No dobrze ale u mnie jest jakieś ok.2500 obrotów i zachowuje się tak jak bym trzymał wciśniety pedał gazu. No wyje silnik jak holera. A jak silnik trochę ostygnie (wskazówka prawie na minimum) to też zapala na ok. 1800 obrotów ale trochę krócej.
Zachowuje się tak jak by mu było zimno i dawał maksymalną dawkę paliwa jak zimą. Termostat jest sprawny.

A to chyba nie jest normalne.
  
 
priv
  
 
Mam taka samą starletke - obroty na zimnym silniku to cos koo 1800 a na rozgrzanym z 800. Jeśli auto po rozgrzaniu zmniejsza obroty i mowisz ze pozniej jak ostygnie to spowrotem lapie wysokie obroty to w/g mnie cos z czujnikiem temperatury - takowy wkrecony w blok silnika z odchodzacym jednym kabelkiem po prawej stronie w okolicy aparatu zaplonowego tylko nizej - zobacz czy sie nie wyczepil. A ja przetestuje jak sie silnik zachowuje z odlaczonym tym czujnikiem moze tak samo a to bedzie wskazywalo na wadliwa jego prace.
P.S. czy auto jak sie nagzeje osiaga kiedykolwiek nizsze obroty w okolicy 1000 ? - bo moze masz rozregulowane wolne obroty srobke podkrecona bardzo wysoko albo cus ...

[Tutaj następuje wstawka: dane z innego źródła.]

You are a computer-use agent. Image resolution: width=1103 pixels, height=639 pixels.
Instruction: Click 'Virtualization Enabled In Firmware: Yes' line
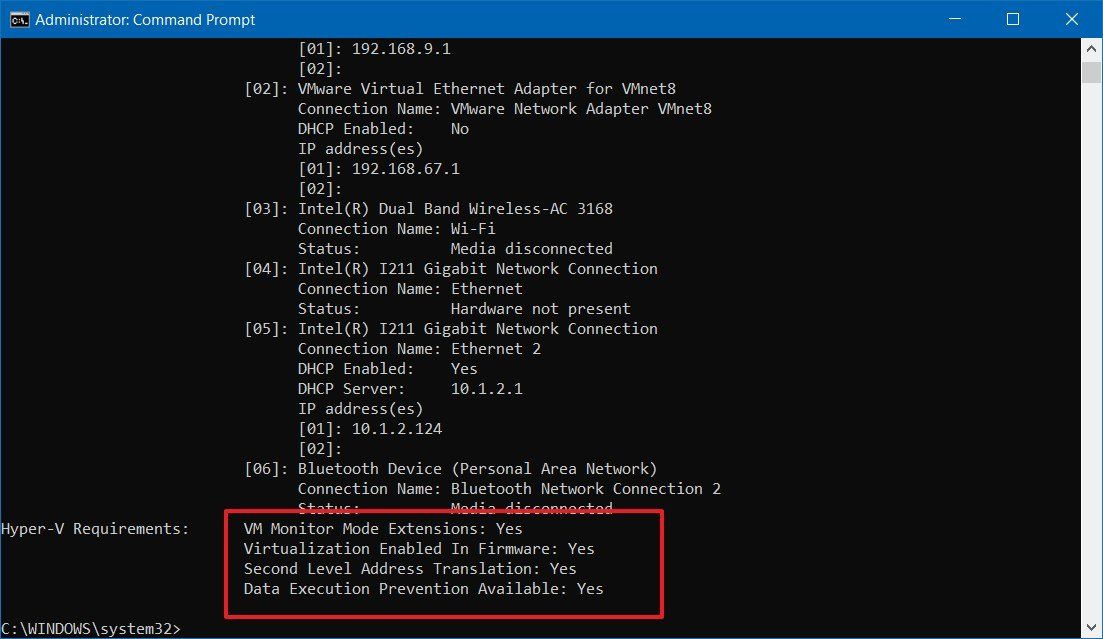coord(419,548)
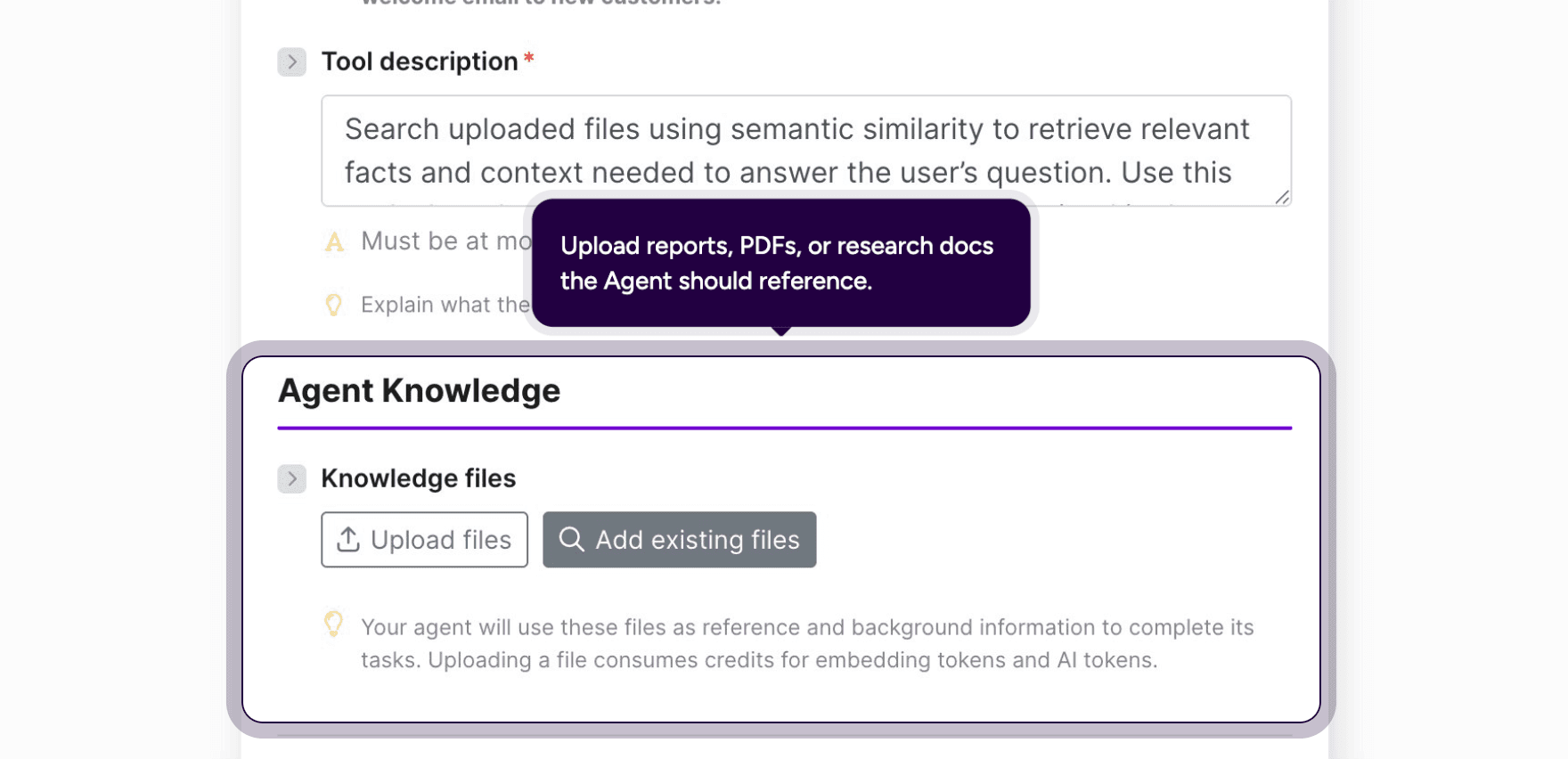
Task: Click the Agent Knowledge section heading
Action: coord(419,390)
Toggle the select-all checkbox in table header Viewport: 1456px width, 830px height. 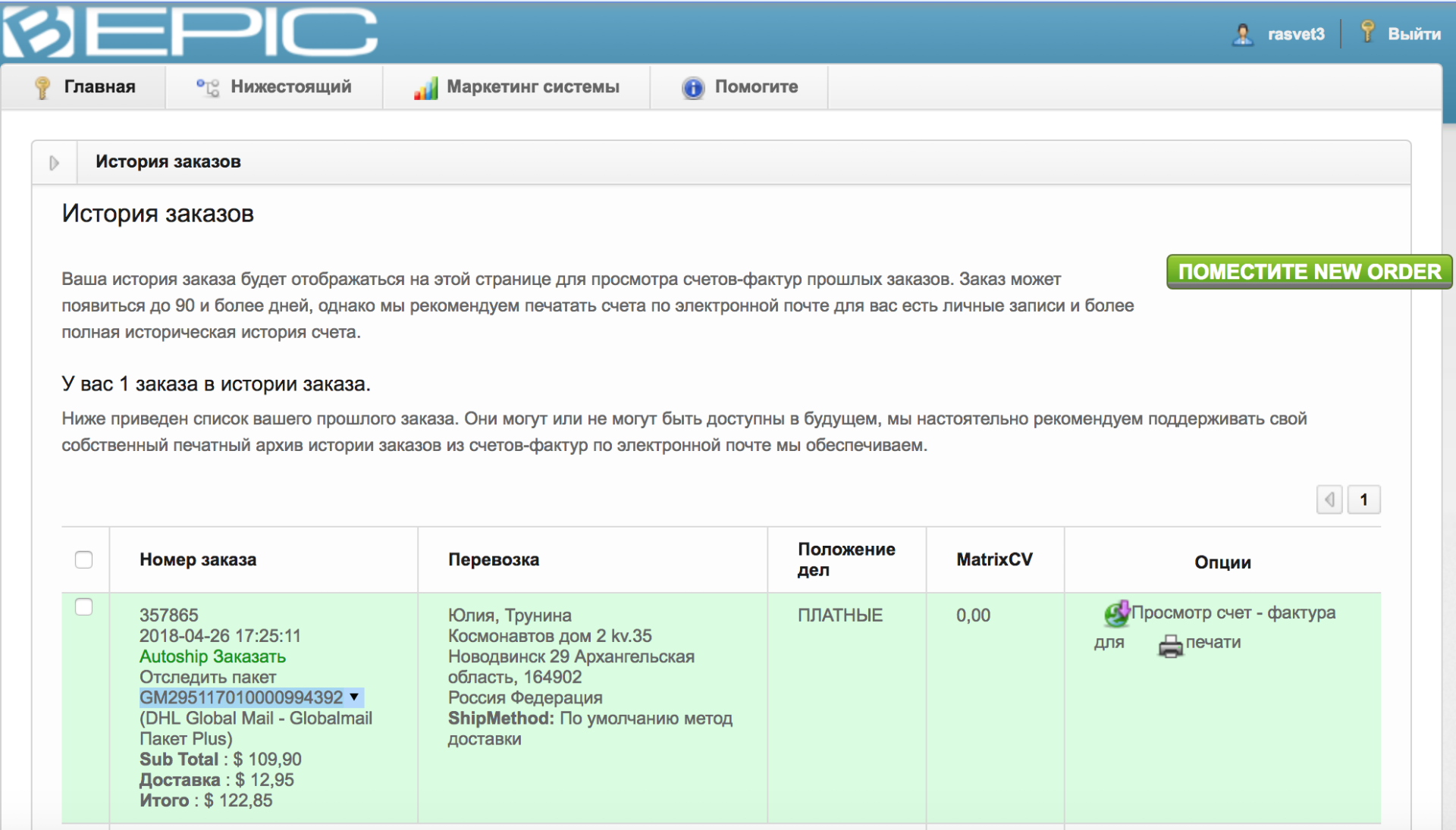[84, 559]
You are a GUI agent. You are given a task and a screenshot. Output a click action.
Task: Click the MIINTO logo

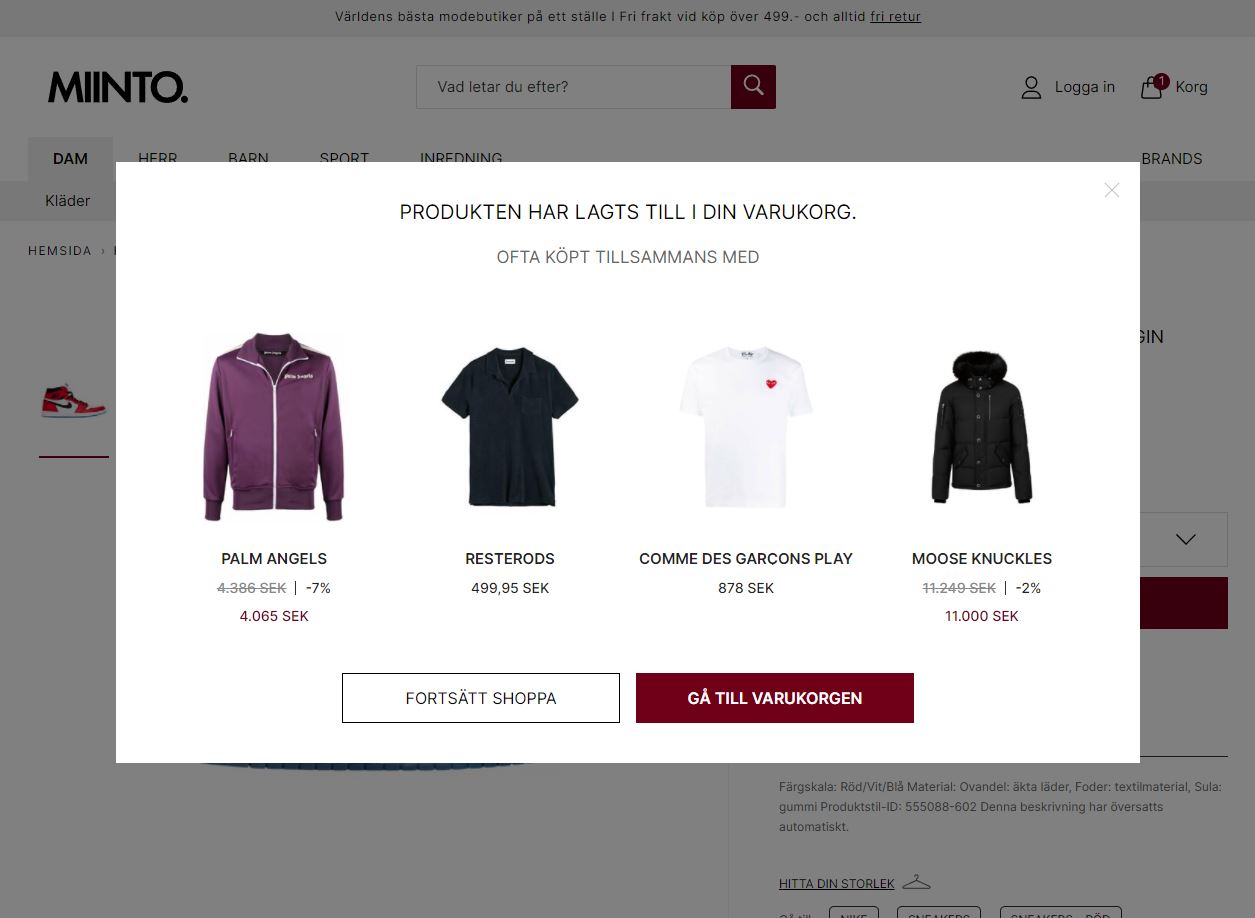[x=118, y=88]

[ wiadomość edytowana przez: Tomaszkoss dnia 2004-09-09 20:06:20 ]
  
 
Tomek jest tak a więc dzisiaj okazało się, że jednak walnięty był termostat ale tak, że się otwierał za wcześnie i wychładzał mi silnik. A wyszło to jak jechałem w nocy ok. 120 km/h i miałem włączone ogrzewanie to po 50 km silnik tak się schłodził, że wskazówka spadła prawie do minimum i jak wrzuciłem na luz to mi się ssanie włączyło (obroty wzrosły) i jak się znowu trochę nagrzał to się wyłączyło. Po wymianie temperatura jest ok. i się szybciej nagrzewa silnik i już tak długo nie trzyma ssania. Więc jest super.

Pozdrawiam i Dzięki za Pomoc.

P.S. Wiesz może jakie ten silniczek ma obrotki max.(6000 czy 6500 obr.) i czy jak się zgrzeje to trochę się trzęsie.